Items from a dataset:

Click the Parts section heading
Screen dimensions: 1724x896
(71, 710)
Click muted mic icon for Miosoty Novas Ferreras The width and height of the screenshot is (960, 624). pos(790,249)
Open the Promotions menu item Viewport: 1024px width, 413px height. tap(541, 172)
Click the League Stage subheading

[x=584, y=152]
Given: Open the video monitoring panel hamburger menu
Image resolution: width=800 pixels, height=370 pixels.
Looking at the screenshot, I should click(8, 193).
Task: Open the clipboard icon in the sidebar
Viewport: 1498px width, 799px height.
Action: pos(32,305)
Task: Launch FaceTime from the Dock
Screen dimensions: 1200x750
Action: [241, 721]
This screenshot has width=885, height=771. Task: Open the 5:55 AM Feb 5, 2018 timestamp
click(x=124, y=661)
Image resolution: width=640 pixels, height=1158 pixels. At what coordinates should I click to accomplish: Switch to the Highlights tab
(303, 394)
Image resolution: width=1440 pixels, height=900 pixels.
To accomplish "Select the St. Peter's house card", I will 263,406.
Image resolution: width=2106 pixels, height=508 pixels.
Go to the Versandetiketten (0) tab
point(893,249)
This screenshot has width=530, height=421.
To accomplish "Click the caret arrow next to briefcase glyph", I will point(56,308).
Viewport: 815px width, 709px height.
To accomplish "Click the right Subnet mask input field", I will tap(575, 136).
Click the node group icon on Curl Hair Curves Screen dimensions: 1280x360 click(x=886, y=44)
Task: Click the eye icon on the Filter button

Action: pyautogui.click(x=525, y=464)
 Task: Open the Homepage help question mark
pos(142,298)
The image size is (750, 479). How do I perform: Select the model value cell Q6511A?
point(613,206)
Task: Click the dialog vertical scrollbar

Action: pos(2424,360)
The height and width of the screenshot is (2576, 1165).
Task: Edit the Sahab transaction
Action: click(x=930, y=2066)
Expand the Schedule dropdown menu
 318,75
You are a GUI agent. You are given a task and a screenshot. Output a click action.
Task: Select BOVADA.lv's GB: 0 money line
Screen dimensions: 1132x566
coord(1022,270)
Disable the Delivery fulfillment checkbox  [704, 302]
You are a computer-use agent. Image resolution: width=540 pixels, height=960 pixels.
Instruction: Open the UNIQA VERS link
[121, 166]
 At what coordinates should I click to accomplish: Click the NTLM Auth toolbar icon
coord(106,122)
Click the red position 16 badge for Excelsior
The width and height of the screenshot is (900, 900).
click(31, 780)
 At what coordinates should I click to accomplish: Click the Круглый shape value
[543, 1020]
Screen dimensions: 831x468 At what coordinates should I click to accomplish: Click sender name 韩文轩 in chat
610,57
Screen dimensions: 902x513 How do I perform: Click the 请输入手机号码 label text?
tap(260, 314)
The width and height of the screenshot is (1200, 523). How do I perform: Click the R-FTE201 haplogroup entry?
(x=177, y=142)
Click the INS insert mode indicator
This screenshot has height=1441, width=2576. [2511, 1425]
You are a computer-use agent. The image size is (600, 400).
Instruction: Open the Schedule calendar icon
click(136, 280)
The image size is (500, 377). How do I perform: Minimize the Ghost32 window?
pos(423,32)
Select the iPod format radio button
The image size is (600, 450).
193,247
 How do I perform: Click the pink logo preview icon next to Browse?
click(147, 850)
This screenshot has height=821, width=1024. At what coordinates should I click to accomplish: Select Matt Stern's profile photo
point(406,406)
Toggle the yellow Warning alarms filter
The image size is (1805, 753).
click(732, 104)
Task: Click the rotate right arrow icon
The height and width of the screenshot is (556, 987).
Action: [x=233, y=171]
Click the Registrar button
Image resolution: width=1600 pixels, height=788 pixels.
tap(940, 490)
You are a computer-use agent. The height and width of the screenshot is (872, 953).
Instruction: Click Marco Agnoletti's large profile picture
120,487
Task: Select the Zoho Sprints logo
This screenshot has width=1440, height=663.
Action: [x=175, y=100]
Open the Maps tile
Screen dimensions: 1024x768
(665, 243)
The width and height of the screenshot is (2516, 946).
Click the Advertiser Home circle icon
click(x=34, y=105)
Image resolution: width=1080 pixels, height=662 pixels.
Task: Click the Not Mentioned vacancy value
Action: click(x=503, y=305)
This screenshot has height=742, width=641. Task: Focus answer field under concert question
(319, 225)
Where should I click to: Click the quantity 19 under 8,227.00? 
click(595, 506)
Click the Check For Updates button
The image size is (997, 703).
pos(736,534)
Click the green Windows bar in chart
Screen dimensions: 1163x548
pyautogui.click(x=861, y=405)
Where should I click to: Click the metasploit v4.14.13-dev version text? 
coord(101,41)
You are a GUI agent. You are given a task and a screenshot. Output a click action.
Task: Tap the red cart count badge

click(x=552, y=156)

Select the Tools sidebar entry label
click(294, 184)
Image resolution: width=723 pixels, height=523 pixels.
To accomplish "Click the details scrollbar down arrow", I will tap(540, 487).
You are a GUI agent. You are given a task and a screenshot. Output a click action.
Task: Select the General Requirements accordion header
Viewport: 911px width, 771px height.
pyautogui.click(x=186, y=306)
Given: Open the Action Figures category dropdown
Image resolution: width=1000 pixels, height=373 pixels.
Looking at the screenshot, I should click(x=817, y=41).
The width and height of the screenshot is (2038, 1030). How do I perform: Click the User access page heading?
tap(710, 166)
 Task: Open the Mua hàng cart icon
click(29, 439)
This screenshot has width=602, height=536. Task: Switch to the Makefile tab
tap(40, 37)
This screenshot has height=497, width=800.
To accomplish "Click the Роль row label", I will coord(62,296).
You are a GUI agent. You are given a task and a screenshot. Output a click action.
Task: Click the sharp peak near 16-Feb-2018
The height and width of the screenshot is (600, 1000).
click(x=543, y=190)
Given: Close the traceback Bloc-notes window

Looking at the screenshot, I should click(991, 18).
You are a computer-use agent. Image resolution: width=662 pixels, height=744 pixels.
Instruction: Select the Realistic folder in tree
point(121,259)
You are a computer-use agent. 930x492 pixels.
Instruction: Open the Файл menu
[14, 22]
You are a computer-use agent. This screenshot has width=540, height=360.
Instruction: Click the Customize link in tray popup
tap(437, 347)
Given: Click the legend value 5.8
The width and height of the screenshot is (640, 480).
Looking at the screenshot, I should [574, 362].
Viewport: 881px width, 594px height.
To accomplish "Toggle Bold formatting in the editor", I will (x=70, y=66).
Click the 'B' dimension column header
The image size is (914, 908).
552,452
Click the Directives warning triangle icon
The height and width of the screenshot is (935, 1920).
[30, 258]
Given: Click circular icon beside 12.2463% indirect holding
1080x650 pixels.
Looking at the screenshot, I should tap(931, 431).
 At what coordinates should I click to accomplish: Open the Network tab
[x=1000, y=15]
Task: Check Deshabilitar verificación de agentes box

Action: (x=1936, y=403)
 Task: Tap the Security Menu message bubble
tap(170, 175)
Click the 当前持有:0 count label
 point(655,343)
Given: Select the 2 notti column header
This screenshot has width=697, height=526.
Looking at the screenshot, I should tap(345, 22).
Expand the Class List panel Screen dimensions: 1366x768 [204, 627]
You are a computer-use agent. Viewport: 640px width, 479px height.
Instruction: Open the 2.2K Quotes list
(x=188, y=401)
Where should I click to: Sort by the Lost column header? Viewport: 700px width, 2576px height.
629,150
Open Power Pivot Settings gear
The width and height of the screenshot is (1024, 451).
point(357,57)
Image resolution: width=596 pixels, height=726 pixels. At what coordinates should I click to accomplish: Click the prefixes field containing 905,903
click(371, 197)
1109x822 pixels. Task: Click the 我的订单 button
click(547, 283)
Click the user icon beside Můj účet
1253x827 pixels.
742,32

WHAT YOU SHOULD DO: The full set of records above is to be printed again verbatim.

PROBLEM SOLUTION:
Click the Parts section heading
Screen dimensions: 1724x896
(71, 710)
Click muted mic icon for Miosoty Novas Ferreras The width and height of the screenshot is (960, 624). pos(790,249)
Open the Promotions menu item Viewport: 1024px width, 413px height. tap(541, 172)
Click the League Stage subheading

[x=584, y=152]
Given: Open the video monitoring panel hamburger menu
Image resolution: width=800 pixels, height=370 pixels.
Looking at the screenshot, I should click(8, 193).
Task: Open the clipboard icon in the sidebar
Viewport: 1498px width, 799px height.
Action: pos(32,305)
Task: Launch FaceTime from the Dock
Screen dimensions: 1200x750
Action: [241, 721]
This screenshot has width=885, height=771. Task: Open the 5:55 AM Feb 5, 2018 timestamp
click(x=124, y=661)
Image resolution: width=640 pixels, height=1158 pixels. At what coordinates should I click to accomplish: Switch to the Highlights tab
(303, 394)
Image resolution: width=1440 pixels, height=900 pixels.
To accomplish "Select the St. Peter's house card", I will 263,406.
Image resolution: width=2106 pixels, height=508 pixels.
Go to the Versandetiketten (0) tab
point(893,249)
This screenshot has width=530, height=421.
To accomplish "Click the caret arrow next to briefcase glyph", I will point(56,308).
Viewport: 815px width, 709px height.
To accomplish "Click the right Subnet mask input field", I will tap(575, 136).
Click the node group icon on Curl Hair Curves Screen dimensions: 1280x360 click(x=886, y=44)
Task: Click the eye icon on the Filter button

Action: pyautogui.click(x=525, y=464)
 Task: Open the Homepage help question mark
pos(142,298)
The image size is (750, 479). How do I perform: Select the model value cell Q6511A?
point(613,206)
Task: Click the dialog vertical scrollbar

Action: pos(2424,360)
The height and width of the screenshot is (2576, 1165).
Task: Edit the Sahab transaction
Action: click(x=930, y=2066)
Expand the Schedule dropdown menu
 318,75
You are a GUI agent. You are given a task and a screenshot. Output a click action.
Task: Select BOVADA.lv's GB: 0 money line
Screen dimensions: 1132x566
coord(1022,270)
Disable the Delivery fulfillment checkbox  [704, 302]
You are a computer-use agent. Image resolution: width=540 pixels, height=960 pixels.
Instruction: Open the UNIQA VERS link
[121, 166]
 At what coordinates should I click to accomplish: Click the NTLM Auth toolbar icon
coord(106,122)
Click the red position 16 badge for Excelsior
The width and height of the screenshot is (900, 900).
click(31, 780)
 At what coordinates should I click to accomplish: Click the Круглый shape value
[543, 1020]
Screen dimensions: 831x468 At what coordinates should I click to accomplish: Click sender name 韩文轩 in chat
610,57
Screen dimensions: 902x513 How do I perform: Click the 请输入手机号码 label text?
tap(260, 314)
The width and height of the screenshot is (1200, 523). How do I perform: Click the R-FTE201 haplogroup entry?
(x=177, y=142)
Click the INS insert mode indicator
This screenshot has height=1441, width=2576. [2511, 1425]
You are a computer-use agent. The image size is (600, 400).
Instruction: Open the Schedule calendar icon
click(136, 280)
The image size is (500, 377). How do I perform: Minimize the Ghost32 window?
pos(423,32)
Select the iPod format radio button
The image size is (600, 450).
193,247
 How do I perform: Click the pink logo preview icon next to Browse?
click(147, 850)
This screenshot has height=821, width=1024. At what coordinates should I click to accomplish: Select Matt Stern's profile photo
point(406,406)
Toggle the yellow Warning alarms filter
The image size is (1805, 753).
click(732, 104)
Task: Click the rotate right arrow icon
The height and width of the screenshot is (556, 987).
Action: [x=233, y=171]
Click the Registrar button
Image resolution: width=1600 pixels, height=788 pixels.
tap(940, 490)
You are a computer-use agent. The height and width of the screenshot is (872, 953).
Instruction: Click Marco Agnoletti's large profile picture
120,487
Task: Select the Zoho Sprints logo
This screenshot has width=1440, height=663.
Action: [x=175, y=100]
Open the Maps tile
Screen dimensions: 1024x768
(665, 243)
The width and height of the screenshot is (2516, 946).
Click the Advertiser Home circle icon
click(x=34, y=105)
Image resolution: width=1080 pixels, height=662 pixels.
Task: Click the Not Mentioned vacancy value
Action: click(x=503, y=305)
This screenshot has height=742, width=641. Task: Focus answer field under concert question
(319, 225)
Where should I click to: Click the quantity 19 under 8,227.00? 
click(595, 506)
Click the Check For Updates button
The image size is (997, 703).
pos(736,534)
Click the green Windows bar in chart
Screen dimensions: 1163x548
pyautogui.click(x=861, y=405)
Where should I click to: Click the metasploit v4.14.13-dev version text? 
coord(101,41)
You are a GUI agent. You are given a task and a screenshot. Output a click action.
Task: Tap the red cart count badge

click(x=552, y=156)

Select the Tools sidebar entry label
click(294, 184)
Image resolution: width=723 pixels, height=523 pixels.
To accomplish "Click the details scrollbar down arrow", I will tap(540, 487).
You are a GUI agent. You are given a task and a screenshot. Output a click action.
Task: Select the General Requirements accordion header
Viewport: 911px width, 771px height.
pyautogui.click(x=186, y=306)
Given: Open the Action Figures category dropdown
Image resolution: width=1000 pixels, height=373 pixels.
Looking at the screenshot, I should click(x=817, y=41).
The width and height of the screenshot is (2038, 1030). How do I perform: Click the User access page heading?
tap(710, 166)
 Task: Open the Mua hàng cart icon
click(29, 439)
This screenshot has width=602, height=536. Task: Switch to the Makefile tab
tap(40, 37)
This screenshot has height=497, width=800.
To accomplish "Click the Роль row label", I will coord(62,296).
You are a GUI agent. You are given a task and a screenshot. Output a click action.
Task: Click the sharp peak near 16-Feb-2018
The height and width of the screenshot is (600, 1000).
click(x=543, y=190)
Given: Close the traceback Bloc-notes window

Looking at the screenshot, I should click(991, 18).
You are a computer-use agent. Image resolution: width=662 pixels, height=744 pixels.
Instruction: Select the Realistic folder in tree
point(121,259)
You are a computer-use agent. 930x492 pixels.
Instruction: Open the Файл menu
[14, 22]
You are a computer-use agent. This screenshot has width=540, height=360.
Instruction: Click the Customize link in tray popup
tap(437, 347)
Given: Click the legend value 5.8
The width and height of the screenshot is (640, 480).
Looking at the screenshot, I should [574, 362].
Viewport: 881px width, 594px height.
To accomplish "Toggle Bold formatting in the editor", I will (x=70, y=66).
Click the 'B' dimension column header
The image size is (914, 908).
552,452
Click the Directives warning triangle icon
The height and width of the screenshot is (935, 1920).
[30, 258]
Given: Click circular icon beside 12.2463% indirect holding
1080x650 pixels.
Looking at the screenshot, I should tap(931, 431).
 At what coordinates should I click to accomplish: Open the Network tab
[x=1000, y=15]
Task: Check Deshabilitar verificación de agentes box

Action: (x=1936, y=403)
 Task: Tap the Security Menu message bubble
tap(170, 175)
Click the 当前持有:0 count label
 point(655,343)
Given: Select the 2 notti column header
This screenshot has width=697, height=526.
Looking at the screenshot, I should tap(345, 22).
Expand the Class List panel Screen dimensions: 1366x768 [204, 627]
You are a computer-use agent. Viewport: 640px width, 479px height.
Instruction: Open the 2.2K Quotes list
(x=188, y=401)
Where should I click to: Sort by the Lost column header? Viewport: 700px width, 2576px height.
629,150
Open Power Pivot Settings gear
The width and height of the screenshot is (1024, 451).
point(357,57)
Image resolution: width=596 pixels, height=726 pixels. At what coordinates should I click to accomplish: Click the prefixes field containing 905,903
click(371, 197)
1109x822 pixels. Task: Click the 我的订单 button
click(547, 283)
Click the user icon beside Můj účet
1253x827 pixels.
742,32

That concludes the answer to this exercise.